§ Exercise:
Find the line with "LUČI (1204, 125)" in the entries below, then reproduce it and every line after it down to and including the line with "ČINELE (194, 95)", exactly.

§ Material provided:
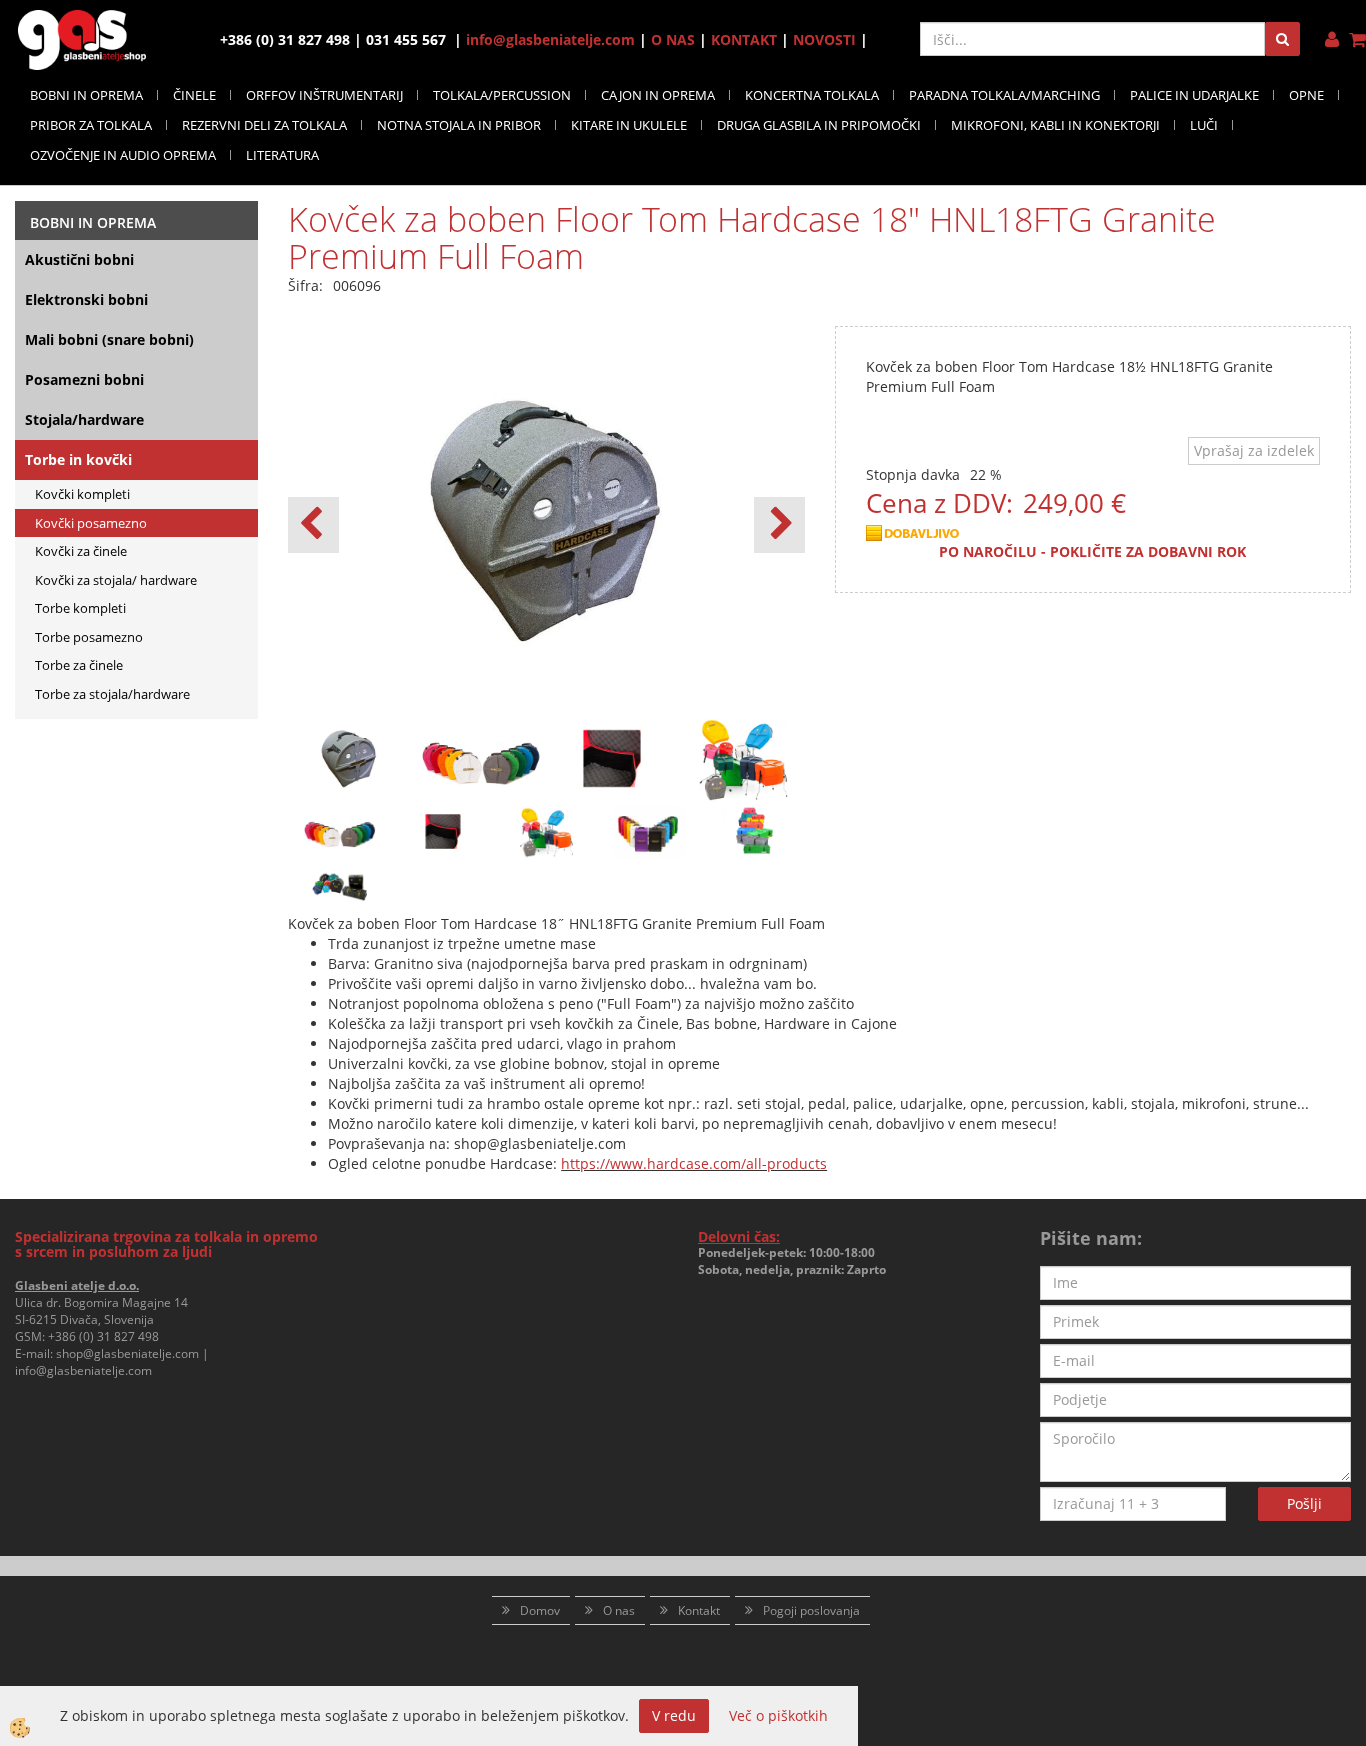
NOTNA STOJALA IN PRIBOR (459, 125)
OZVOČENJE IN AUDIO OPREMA (123, 155)
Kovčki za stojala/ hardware (116, 580)
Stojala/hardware (84, 419)
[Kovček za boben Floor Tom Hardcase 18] (339, 829)
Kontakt (699, 1610)
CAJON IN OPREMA (658, 95)
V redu (674, 1715)
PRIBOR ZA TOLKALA (91, 125)
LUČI (1204, 125)
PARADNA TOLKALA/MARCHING (1004, 95)
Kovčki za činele (81, 551)
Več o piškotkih (778, 1715)
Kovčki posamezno (91, 523)
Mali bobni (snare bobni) (109, 339)
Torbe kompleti (80, 608)
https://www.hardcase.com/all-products (694, 1163)
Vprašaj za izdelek (1254, 450)
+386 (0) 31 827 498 (103, 1336)
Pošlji (1304, 1503)
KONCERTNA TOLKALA (812, 95)
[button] (779, 525)
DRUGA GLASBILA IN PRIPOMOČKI (819, 125)
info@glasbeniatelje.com (550, 39)
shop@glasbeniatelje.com (127, 1353)
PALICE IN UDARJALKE (1194, 95)
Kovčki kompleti (82, 494)
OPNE (1306, 95)
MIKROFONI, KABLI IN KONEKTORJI (1055, 125)
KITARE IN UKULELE (629, 125)
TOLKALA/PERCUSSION (502, 95)
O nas (619, 1610)
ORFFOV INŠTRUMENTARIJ (324, 95)
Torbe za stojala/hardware (112, 694)
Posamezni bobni (84, 379)
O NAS (673, 39)
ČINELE (194, 95)
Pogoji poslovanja (811, 1610)
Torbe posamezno (89, 637)
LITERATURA (282, 155)
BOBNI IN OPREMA (86, 95)
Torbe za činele (79, 665)
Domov (540, 1610)
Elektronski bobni (86, 299)
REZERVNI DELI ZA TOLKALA (264, 125)
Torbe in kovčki (78, 459)
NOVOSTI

§ Output below:
LUČI (1204, 125)
PARADNA TOLKALA/MARCHING (1004, 95)
Kovčki za činele (81, 551)
Več o piškotkih (778, 1715)
Kovčki posamezno (91, 523)
Mali bobni (snare bobni) (109, 339)
Torbe kompleti (80, 608)
https://www.hardcase.com/all-products (694, 1163)
Vprašaj za izdelek (1254, 450)
+386 (0) 31 827 498 (103, 1336)
Pošlji (1304, 1503)
KONCERTNA TOLKALA (812, 95)
[button] (779, 525)
DRUGA GLASBILA IN PRIPOMOČKI (819, 125)
info@glasbeniatelje.com (550, 39)
shop@glasbeniatelje.com (127, 1353)
PALICE IN UDARJALKE (1194, 95)
Kovčki kompleti (82, 494)
OPNE (1306, 95)
MIKROFONI, KABLI IN KONEKTORJI (1055, 125)
KITARE IN UKULELE (629, 125)
TOLKALA/PERCUSSION (502, 95)
O nas (619, 1610)
ORFFOV INŠTRUMENTARIJ (324, 95)
Torbe za stojala/hardware (112, 694)
Posamezni bobni (84, 379)
O NAS (673, 39)
ČINELE (194, 95)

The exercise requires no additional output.